Here's the asymptotic (as copied from that paper). One first sets

$t_0 := \frac{n-m}{m}$

and finds the positive real number $x_0$ solving the transcendental equation

$\frac{1-e^{-x_0}}{x_0} = \frac{m}{n}$

(one has the asymptotics $x_0 \approx 2(1-m/n)$ when $m/n$ is close to 1, and $x_0 \approx n/m$ when $m/n$ is close to zero.) One then defines

$A := \phi(x_0) - m t_0 + (n-m) t_0$

where

$\phi(x) := - n \ln x + m \ln(e^x - 1).$

(Note: $x_0$ is the stationary point of $\phi(x)$.) One has an integral representation

$S(n,m) = \frac{n!}{m!} \frac{1}{2\pi i} \int e^{\phi(x)} \frac{dx}{x}$

where the integral is a small contour around the origin. The saddle point method then gives

$S(n,m) = (1+o(1)) e^A m^{n-m} f(t_0) \binom{n}{m}$

where

$f(t_0) := \sqrt{\frac{t_0}{(1+t_0)(x_0-t_0)}}$

and o(1) goes to zero as $n \to \infty$ (uniformly in m, I believe).
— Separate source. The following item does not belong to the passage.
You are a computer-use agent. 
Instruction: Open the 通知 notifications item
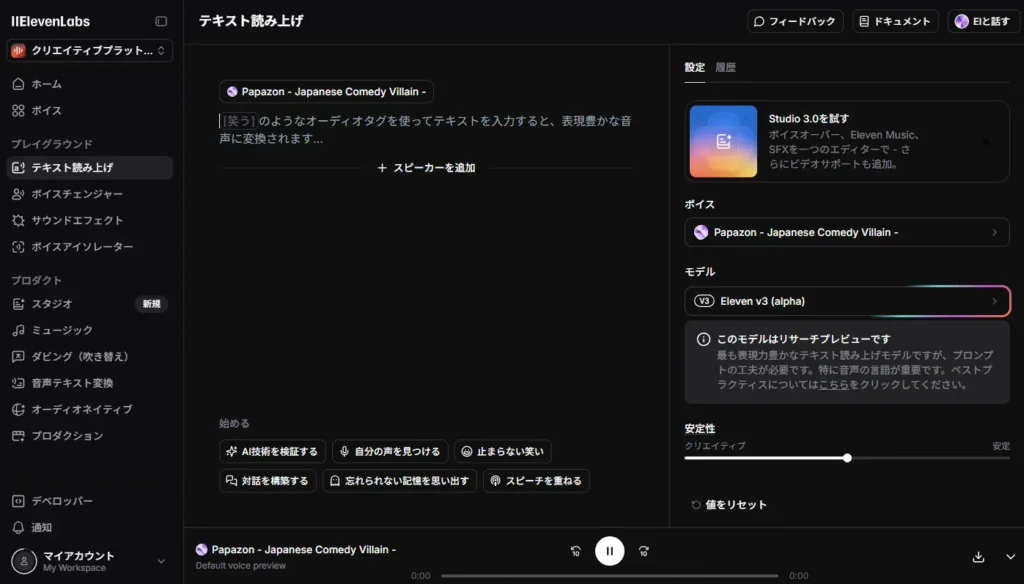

In principle, one can now approximate $m! S(n,m)$ to within o(1) and compute its maximum in finite time, but this seems somewhat tedious. It does seem though that the maximum is attained when $m/n = c+o(1)$ for some explicit constant $0 < c < 1$.

EDIT: Actually, it's clear that the maximum is going to be obtained in the range $n/e \leq m \leq n$ asymptotically, because $m! S(n,m)$ equals $n! \approx (n/e)^n$ when $m=n$, and on the other hand we have the trivial upper bound $m! S(n,m) \leq m^n$. Among other things, this makes $x_0$ and $t_0$ bounded, and so the f(t_0) term is also bounded and not of major importance to the asymptotics. The other terms however are still exponential in n...

EDIT: There is also the identity

$\sum_{k=1}^n (k-1)! S(n,k) = (-1)^n Li_{1-n}(2)$

where $Li_s$ is the polylogarithm function. So, up to a factor of n, the question is the same as that of obtaining an asymptotic for $Li_{1-n}(2)$ as $n \to -\infty$. This seems quite doable (presumably from yet another contour integration and steepest descent method) but a quick search of the extant asymptotics didn't give this immediately.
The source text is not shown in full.